The house of Austria has ever used her endeavours to oppress the Hungarian nobility; little thinking how serviceable that very nobility would be one day to her. She would fain have drained their country of money, of which they had no plenty; but took no notice of the men, with whom it abounded. When princes combined to dismember her dominions, the several parts of that monarchy fell motionless, as it were one upon another. No life was then to be seen but in those very nobles, who, resenting the affronts offered to the sovereign, and forgetting the injuries done to themselves, took up arms to avenge her cause, and considered it the highest glory bravely to die and to forgive.

10. Of the Corruption of the Principle of despotic Government. The principle of despotic government is subject to a continual corruption, because it is even in its nature corrupt. Other governments are destroyed by particular accidents, which do violence to the principles of each constitution; this is ruined by its own intrinsic imperfections, when some accidental causes do not prevent the corrupting of its principles. It maintains itself therefore only when circumstances, drawn from the climate, religion, situation, or genius of the people, oblige it to conform to order, and to admit of some rule. By these things its nature is forced without being changed; its ferocity remains; and it is made tame and tractable only for a time.

11. Natural Effects of the Goodness and Corruption of the Principles of Government. When once the principles of government are corrupted, the very best laws become bad, and turn against the state: but when the principles are sound, even bad laws have the same effect as good; the force of the principle draws everything to it.

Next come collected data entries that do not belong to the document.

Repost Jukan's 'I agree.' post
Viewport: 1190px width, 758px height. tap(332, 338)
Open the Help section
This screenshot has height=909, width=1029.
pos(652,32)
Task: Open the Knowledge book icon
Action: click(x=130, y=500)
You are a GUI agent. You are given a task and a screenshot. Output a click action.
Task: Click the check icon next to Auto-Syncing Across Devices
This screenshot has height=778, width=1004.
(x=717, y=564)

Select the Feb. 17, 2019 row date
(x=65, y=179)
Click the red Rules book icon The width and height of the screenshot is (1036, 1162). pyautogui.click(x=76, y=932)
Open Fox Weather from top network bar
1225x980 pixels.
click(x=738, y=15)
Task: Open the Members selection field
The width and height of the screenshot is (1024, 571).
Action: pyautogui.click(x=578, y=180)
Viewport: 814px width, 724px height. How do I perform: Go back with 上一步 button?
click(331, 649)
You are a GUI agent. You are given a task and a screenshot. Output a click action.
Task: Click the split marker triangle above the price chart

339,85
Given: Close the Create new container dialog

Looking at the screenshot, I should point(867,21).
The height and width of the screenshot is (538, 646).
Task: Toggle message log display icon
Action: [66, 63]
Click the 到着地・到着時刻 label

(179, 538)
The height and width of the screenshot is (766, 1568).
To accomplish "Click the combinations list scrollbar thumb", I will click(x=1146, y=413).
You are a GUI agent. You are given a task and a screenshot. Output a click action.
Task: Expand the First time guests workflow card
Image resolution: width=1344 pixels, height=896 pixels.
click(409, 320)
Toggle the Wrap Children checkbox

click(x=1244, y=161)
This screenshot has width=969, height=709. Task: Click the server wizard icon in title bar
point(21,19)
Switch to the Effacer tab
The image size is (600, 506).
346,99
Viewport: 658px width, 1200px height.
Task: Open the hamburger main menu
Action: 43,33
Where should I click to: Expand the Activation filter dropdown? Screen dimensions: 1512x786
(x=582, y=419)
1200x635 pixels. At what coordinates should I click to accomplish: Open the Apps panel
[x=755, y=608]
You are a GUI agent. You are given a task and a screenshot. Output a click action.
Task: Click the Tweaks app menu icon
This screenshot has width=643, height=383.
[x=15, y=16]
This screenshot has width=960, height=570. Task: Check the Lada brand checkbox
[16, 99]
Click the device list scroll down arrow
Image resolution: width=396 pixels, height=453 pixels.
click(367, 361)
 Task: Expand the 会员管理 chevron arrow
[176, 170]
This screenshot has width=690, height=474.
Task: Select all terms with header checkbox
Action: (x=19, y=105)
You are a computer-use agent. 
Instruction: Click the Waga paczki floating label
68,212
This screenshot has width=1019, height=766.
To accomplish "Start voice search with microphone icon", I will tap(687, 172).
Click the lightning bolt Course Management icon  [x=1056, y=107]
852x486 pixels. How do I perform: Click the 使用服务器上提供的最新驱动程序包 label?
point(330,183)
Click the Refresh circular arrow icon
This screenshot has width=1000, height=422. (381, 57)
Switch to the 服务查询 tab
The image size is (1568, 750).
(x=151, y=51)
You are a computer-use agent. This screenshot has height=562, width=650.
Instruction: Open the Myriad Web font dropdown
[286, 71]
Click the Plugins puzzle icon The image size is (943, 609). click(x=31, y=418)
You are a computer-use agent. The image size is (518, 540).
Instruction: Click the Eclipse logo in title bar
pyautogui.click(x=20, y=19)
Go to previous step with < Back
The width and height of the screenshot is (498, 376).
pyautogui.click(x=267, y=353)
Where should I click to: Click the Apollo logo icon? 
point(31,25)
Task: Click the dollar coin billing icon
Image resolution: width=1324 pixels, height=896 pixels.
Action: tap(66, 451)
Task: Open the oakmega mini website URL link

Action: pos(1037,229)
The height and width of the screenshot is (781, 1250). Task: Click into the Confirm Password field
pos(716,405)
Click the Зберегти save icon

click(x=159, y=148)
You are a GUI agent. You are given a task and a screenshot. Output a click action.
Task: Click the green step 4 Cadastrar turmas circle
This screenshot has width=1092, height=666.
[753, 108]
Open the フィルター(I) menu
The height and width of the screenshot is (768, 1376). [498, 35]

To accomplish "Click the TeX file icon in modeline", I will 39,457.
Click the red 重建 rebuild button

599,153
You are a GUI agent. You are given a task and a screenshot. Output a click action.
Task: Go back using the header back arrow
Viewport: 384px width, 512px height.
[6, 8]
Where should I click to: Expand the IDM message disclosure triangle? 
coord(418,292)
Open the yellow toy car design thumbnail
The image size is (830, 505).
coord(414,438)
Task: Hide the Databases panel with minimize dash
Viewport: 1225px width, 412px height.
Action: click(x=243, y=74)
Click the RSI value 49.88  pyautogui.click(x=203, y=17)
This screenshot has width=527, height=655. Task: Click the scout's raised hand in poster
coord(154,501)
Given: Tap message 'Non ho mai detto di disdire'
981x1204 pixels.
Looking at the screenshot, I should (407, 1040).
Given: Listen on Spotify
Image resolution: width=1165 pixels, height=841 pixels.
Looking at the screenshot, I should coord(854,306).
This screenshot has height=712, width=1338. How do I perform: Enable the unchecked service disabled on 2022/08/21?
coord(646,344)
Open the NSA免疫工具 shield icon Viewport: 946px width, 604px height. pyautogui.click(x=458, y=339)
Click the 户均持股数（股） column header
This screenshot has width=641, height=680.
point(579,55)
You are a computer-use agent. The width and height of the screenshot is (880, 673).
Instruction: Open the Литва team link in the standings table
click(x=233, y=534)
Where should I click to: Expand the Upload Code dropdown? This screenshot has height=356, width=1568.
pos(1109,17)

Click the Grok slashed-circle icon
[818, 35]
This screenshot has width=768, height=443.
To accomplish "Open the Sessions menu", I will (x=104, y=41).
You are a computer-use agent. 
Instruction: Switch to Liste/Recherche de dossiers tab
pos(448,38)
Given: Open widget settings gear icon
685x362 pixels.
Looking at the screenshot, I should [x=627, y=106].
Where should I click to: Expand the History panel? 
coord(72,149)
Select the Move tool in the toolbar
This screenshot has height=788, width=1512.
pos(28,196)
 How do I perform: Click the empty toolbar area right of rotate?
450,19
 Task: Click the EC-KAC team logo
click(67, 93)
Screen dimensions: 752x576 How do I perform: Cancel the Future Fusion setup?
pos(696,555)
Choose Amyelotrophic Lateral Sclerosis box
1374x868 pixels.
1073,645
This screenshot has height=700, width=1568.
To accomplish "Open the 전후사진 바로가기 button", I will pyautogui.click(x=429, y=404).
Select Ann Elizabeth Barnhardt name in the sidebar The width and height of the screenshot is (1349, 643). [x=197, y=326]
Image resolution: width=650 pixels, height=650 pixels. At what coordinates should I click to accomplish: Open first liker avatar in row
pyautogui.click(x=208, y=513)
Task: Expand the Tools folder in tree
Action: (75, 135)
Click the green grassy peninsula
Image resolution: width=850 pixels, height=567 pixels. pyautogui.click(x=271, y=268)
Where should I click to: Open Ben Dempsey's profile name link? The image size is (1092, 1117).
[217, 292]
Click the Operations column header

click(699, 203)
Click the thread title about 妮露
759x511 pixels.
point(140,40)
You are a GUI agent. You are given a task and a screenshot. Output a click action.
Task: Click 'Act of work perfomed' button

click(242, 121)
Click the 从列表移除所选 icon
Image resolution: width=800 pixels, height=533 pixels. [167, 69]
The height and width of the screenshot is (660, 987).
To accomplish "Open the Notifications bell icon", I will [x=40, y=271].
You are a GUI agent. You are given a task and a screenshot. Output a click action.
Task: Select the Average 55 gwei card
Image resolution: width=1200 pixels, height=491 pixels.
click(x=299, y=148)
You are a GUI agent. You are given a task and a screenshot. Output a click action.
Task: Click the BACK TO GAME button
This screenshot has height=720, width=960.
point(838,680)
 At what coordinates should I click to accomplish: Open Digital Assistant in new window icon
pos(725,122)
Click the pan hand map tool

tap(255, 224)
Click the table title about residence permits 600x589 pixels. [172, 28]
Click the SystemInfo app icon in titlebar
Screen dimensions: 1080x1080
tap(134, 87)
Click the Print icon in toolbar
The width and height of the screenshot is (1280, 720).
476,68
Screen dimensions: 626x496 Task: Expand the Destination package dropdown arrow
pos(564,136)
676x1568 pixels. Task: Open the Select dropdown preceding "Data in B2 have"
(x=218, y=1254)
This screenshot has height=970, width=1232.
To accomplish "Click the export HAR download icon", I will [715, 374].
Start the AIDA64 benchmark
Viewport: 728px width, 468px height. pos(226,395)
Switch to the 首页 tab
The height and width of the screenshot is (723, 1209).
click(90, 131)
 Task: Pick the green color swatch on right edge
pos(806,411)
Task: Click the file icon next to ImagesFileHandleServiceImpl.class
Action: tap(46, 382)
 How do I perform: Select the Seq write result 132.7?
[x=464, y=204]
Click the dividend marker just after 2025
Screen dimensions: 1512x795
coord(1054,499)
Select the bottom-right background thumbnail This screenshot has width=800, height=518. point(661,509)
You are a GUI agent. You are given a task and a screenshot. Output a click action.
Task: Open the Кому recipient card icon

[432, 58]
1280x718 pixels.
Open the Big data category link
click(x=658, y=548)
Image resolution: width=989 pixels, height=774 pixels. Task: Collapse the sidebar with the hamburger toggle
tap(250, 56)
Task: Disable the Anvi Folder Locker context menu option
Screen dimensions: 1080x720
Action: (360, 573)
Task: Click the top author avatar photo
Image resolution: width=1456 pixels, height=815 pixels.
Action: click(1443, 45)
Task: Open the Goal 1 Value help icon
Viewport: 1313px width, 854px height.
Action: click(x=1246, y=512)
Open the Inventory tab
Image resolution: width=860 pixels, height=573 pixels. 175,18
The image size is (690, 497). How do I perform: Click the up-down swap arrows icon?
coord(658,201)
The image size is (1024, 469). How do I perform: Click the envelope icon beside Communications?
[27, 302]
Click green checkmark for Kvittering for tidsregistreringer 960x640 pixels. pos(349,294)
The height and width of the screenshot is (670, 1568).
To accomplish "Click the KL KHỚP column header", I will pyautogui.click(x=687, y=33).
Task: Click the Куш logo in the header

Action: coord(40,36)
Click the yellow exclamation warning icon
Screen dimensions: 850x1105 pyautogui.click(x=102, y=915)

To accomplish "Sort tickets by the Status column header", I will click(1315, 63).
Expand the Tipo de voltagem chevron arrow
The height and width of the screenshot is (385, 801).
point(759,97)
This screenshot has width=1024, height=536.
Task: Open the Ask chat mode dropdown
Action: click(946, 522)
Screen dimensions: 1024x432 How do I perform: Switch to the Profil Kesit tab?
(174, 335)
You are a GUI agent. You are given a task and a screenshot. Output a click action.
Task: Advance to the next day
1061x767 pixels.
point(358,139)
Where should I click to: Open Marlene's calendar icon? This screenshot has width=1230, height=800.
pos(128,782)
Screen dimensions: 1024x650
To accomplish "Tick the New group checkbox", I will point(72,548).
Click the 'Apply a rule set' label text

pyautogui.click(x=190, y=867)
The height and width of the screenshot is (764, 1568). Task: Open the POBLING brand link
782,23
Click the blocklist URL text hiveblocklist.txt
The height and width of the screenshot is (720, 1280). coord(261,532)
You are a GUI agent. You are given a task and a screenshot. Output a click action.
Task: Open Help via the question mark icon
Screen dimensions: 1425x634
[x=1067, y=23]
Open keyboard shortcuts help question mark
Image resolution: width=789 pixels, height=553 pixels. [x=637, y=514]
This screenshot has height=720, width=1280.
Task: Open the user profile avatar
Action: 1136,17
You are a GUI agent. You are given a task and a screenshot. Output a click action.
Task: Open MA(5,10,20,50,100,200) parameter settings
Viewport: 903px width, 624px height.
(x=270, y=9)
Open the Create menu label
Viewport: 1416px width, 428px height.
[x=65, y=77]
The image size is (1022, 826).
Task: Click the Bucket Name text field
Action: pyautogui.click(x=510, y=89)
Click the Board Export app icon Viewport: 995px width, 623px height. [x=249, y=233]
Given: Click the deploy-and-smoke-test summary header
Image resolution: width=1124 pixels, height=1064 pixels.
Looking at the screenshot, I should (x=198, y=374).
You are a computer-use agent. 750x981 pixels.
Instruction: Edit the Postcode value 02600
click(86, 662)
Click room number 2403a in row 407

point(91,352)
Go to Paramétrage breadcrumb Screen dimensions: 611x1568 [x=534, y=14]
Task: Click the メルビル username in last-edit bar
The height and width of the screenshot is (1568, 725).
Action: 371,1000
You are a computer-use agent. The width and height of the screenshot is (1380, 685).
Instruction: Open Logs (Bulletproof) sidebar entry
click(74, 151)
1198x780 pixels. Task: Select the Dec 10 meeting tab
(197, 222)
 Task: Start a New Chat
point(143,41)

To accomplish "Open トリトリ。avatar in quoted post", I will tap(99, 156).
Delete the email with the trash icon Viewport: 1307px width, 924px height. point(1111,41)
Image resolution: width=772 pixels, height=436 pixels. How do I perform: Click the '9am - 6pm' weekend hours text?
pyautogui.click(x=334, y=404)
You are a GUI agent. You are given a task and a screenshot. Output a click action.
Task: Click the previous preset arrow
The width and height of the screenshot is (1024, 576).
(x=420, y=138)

The inhabitants of Crete used a very singular method to keep the principal magistrates dependent on the laws, which was that of Insurrection. Part of the citizens rose up in arms,13 put the magistrates to flight, and obliged them to return to a private life. This was supposed to be done in consequence of the law. One would have imagined that an institution of this nature, which established sedition to hinder the abuse of power, would have subverted any republic whatsoever; and yet it did not subvert that of Crete. The reason is this.14

When the ancients would cite a people that had the strongest affection for their country, they were sure to mention the inhabitants of Crete: "Our Country," said Plato,15 "a name so dear to the Cretans." They called it by a name which signifies the love of a mother for her children.16 Now the love of our country sets everything right.

The laws of Poland have likewise their Insurrection: but the inconveniences thence arising plainly show that the people of Crete alone were capable of using such a remedy with success.

The gymnic exercises established among the Greeks had the same dependence on the goodness of the principle of government. "It was the Laced?monians and Cretans," said Plato,17 "that opened those celebrated academies which gave them so eminent a rank in the world. Modesty at first was alarmed; but it yielded to the public utility." In Plato's time these institutions were admirable:18 as they bore a relation to a very important object, which was the military art. But when virtue fled from Greece, the military art was destroyed by these institutions; people appeared then on the arena, not for improvement, but for debauch.19 Plutarch informs us20 that the Romans in his time were of opinion that those games had been the principal cause of the slavery into which the Greeks had fallen. On the contrary, it was the slavery of the Greeks that corrupted those exercises. In Plutarch's time,21 their fighting naked in the parks, and their wrestling, infected the young people with a spirit of cowardice, inclined them to infamous passions, and made them mere dancers. But under Epaminondas the exercise of wrestling made the Thebans win the famous battle of Leuctra.22

There are very few laws which are not good, while the state retains its principles: here I may apply what Epicurus said of riches. "It is not the liquor, but the vessel that is corrupted."